On a cold March night in 1885, Elizabeth Taylor and her twin brother Tom Jones lost their lives to vigilante violence. Amid the wild rumors and conflicting reports of her life, it appears that Elizabeth was a capable, ambitious woman, criticized by many townspeople for being far too independent a woman for the time in which she lived.
When her husband died in 1882, neighborhood tongues wagged that Elizabeth had poisoned him, even though the coroner ruled that he had died of natural causes. Newly widowed Elizabeth and her brother Tom set about growing her cattle business into a profitable venture. Elizabeth, unfortunately, was usually tangled in some livestock or land dispute with her neighbors. A particularly heated argument endued when Elizabeth confronted men stealing lumber from her land. During the melee, one of the men, Edwin Roberts, was shot and Elizabeth's sons were charged with his murder (both boys were later acquitted).
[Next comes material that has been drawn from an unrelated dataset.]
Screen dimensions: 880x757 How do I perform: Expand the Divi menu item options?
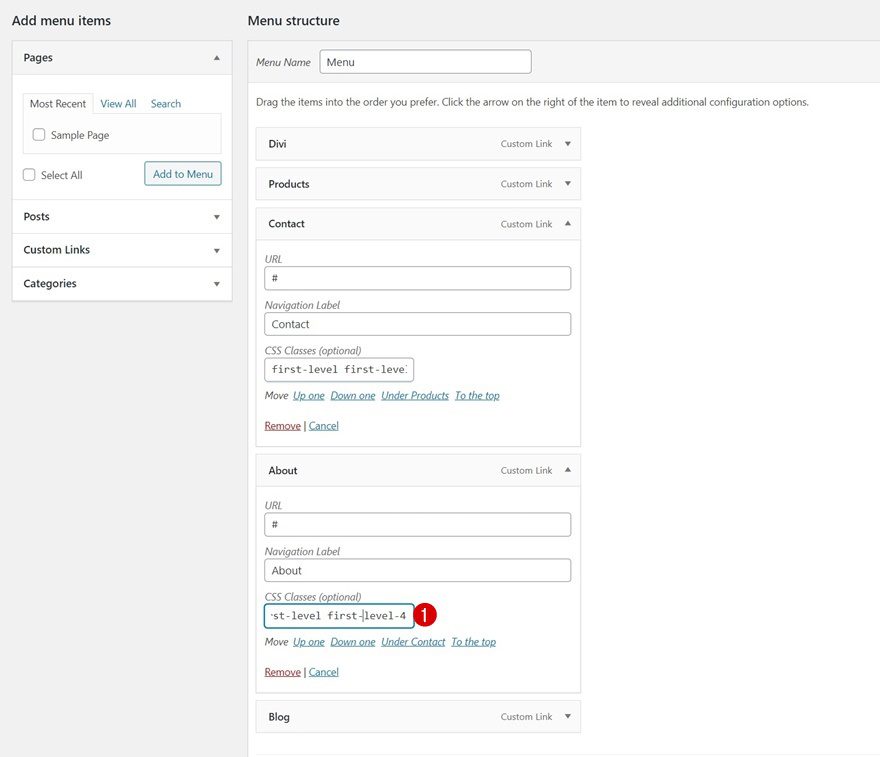point(567,143)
To avenge Robert's death, a group of assailants - led by a spurned suitor whose marriage proposal had been earlier rejected by Elizabeth - stormed Tom's house late one night, kidnapped Elizabeth and her brother, and hanged the two from a nearby bridge. Legend says that from the moment a passing hunter discovered the dangling corpses, he was forever cursed with a speech impediment.
The graves of Tom and Elizabeth, one of very few women hanged in the days of the Old West, lie in a cemetery just a stone's throw from the ghost town of Spring Ranche. Stop by this peaceful place, the setting of a far-from-peaceful end.
Address: West on Hwy 41 about nine miles from Clay Center - watch for signs indicating the site, south on a county road.